Seorang wakil tidak boleh menyerahkan barang yang telah ada (kepada pihak pembeli) dengan transaksi sebelum dia menerima harganya secara kontan. Tetapi jika pembayaran dilakukan bukan secara kontan, maka wkil harus menalangi dahulu kepada pihak muwakkil seharga barang jualan itu, sekalipun barang tersebut mempunyai harga pasaran tersendiri.
Wakil pembeli tidak boleh membelikan barang yang cacat
Wakil pembeli tidak boleh membelikan barang yang cacat, sebab akad perwakilan dilakukan secara mutlak menurut kebiasaan menganjurkan membeli barang yang utuh.
Pembelian menjadi tanggung jawab wakil jika dia mengetahui cacatnya barang dan membelinya dengan harga dalam tanggungan (utang), sekalipun harga barang sesuai dengan keadaannya. Kecuali jika pihak muwakkil (orang yang mewakilkan) telah menentukan spesifikasi barangnya dan mengetahui kecacatannya, maka pembelin menjadi tanggung jawab muwakkil.
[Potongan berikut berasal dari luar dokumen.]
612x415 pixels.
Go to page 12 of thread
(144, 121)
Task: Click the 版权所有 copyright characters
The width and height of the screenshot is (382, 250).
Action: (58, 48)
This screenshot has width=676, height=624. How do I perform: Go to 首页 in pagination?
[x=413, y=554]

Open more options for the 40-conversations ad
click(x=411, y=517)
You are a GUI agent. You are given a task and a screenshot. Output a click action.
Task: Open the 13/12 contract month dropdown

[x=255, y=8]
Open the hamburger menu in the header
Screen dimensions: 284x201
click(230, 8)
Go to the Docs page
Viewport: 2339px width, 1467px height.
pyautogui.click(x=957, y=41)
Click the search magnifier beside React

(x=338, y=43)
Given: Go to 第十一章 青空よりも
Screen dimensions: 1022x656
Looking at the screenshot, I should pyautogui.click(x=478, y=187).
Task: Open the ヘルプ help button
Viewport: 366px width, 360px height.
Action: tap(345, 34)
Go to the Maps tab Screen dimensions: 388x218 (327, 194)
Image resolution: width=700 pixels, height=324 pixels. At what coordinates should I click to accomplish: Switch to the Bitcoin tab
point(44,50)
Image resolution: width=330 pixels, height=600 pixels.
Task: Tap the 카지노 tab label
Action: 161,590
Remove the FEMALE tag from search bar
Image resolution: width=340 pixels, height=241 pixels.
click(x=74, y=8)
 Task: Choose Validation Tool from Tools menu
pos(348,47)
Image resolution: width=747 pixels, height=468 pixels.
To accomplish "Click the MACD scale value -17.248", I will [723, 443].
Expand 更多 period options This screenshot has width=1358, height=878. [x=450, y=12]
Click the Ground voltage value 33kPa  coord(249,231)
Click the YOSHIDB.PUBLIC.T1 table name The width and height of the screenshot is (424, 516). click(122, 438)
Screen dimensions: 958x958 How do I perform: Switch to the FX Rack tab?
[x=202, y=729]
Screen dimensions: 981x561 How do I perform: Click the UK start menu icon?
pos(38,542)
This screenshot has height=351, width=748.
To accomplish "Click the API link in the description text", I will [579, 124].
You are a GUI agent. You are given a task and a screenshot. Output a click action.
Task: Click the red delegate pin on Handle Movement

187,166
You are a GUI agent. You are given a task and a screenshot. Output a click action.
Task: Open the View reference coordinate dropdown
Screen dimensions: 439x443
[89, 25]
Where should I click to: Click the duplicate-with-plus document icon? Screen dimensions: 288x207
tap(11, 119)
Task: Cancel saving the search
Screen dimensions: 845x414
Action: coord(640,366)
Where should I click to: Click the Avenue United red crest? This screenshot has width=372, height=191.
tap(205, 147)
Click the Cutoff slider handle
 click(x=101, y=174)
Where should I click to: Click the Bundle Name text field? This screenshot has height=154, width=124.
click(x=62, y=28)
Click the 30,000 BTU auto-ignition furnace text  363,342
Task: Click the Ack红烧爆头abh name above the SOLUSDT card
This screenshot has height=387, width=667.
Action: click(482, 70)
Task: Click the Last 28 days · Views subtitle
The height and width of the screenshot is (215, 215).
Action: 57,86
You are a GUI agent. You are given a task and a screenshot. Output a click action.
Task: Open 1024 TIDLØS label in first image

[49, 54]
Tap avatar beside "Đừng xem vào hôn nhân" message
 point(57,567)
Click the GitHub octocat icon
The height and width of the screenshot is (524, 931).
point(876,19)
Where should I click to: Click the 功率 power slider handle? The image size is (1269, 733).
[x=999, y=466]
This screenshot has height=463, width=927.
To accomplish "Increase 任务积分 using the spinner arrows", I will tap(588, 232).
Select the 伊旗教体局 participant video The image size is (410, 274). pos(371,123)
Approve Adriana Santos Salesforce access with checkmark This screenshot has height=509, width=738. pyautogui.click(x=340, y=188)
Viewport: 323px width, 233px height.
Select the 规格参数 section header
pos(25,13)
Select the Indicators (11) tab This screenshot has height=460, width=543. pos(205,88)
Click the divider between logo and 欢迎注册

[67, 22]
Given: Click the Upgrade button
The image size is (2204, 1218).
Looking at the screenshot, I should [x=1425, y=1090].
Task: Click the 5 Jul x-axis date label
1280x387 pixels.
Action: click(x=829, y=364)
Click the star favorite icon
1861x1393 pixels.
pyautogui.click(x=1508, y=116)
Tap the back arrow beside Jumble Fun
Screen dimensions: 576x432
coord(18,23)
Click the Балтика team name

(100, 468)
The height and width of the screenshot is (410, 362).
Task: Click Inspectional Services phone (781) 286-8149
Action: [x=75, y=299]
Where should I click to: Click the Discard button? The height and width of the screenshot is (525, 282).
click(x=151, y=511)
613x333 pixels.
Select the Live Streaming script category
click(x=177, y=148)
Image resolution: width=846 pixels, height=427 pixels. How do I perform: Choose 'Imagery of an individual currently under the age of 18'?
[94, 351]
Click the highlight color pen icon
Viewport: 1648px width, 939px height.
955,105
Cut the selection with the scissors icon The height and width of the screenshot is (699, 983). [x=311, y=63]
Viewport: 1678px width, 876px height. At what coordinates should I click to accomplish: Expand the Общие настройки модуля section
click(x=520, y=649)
Perihalnya sama jika wakil membelinya dengan harga dalam tanggungan (utang) atau kontan dengan harta muwakkil, sedangkan wakil tidak mengetahui kecacatan barang yang ia beli, sekalipun harga barang tidak sesuai dengan keadaannya.
Dari keterangan di atas dapat disimpulkan bahwa manakala pembelian buka merupakan tanggung jawab muwakkil, jika pembayarannya memakai uang muwakkil endiri, maka batallah transaksi pembelian. Tetapi jika pembayaran memakai uang wakil sendiri, maka pembelian merupakan tanggung jawab wakil.
Pengelola qiradh diperbolehkan membeli barang yang cacat
Pengelola qiradh (modal orang lain) diperbolehkan membeli barang yang cacat tersebut karena tujuannya adalah mencari keuntungan. Penyebabnya ialah; seandainya tujuan pembelian barang yang sortiran tersebut untuk mencari keuntungan, maka diperbolehkan, dan memang demikianlah hukumnya.
Masing-masing pihak, yaitu muwakkil dan wakil, boleh mengembalikan barang cacat yan dibelinya jika dia tidak mengetahui adanya cacat pada barang tersebut. tetapi jika muwakkil rela dengan barang sortiran tersebut, maka pihak wakil tidka berhak mengembalikannya (kepada pihak penjual).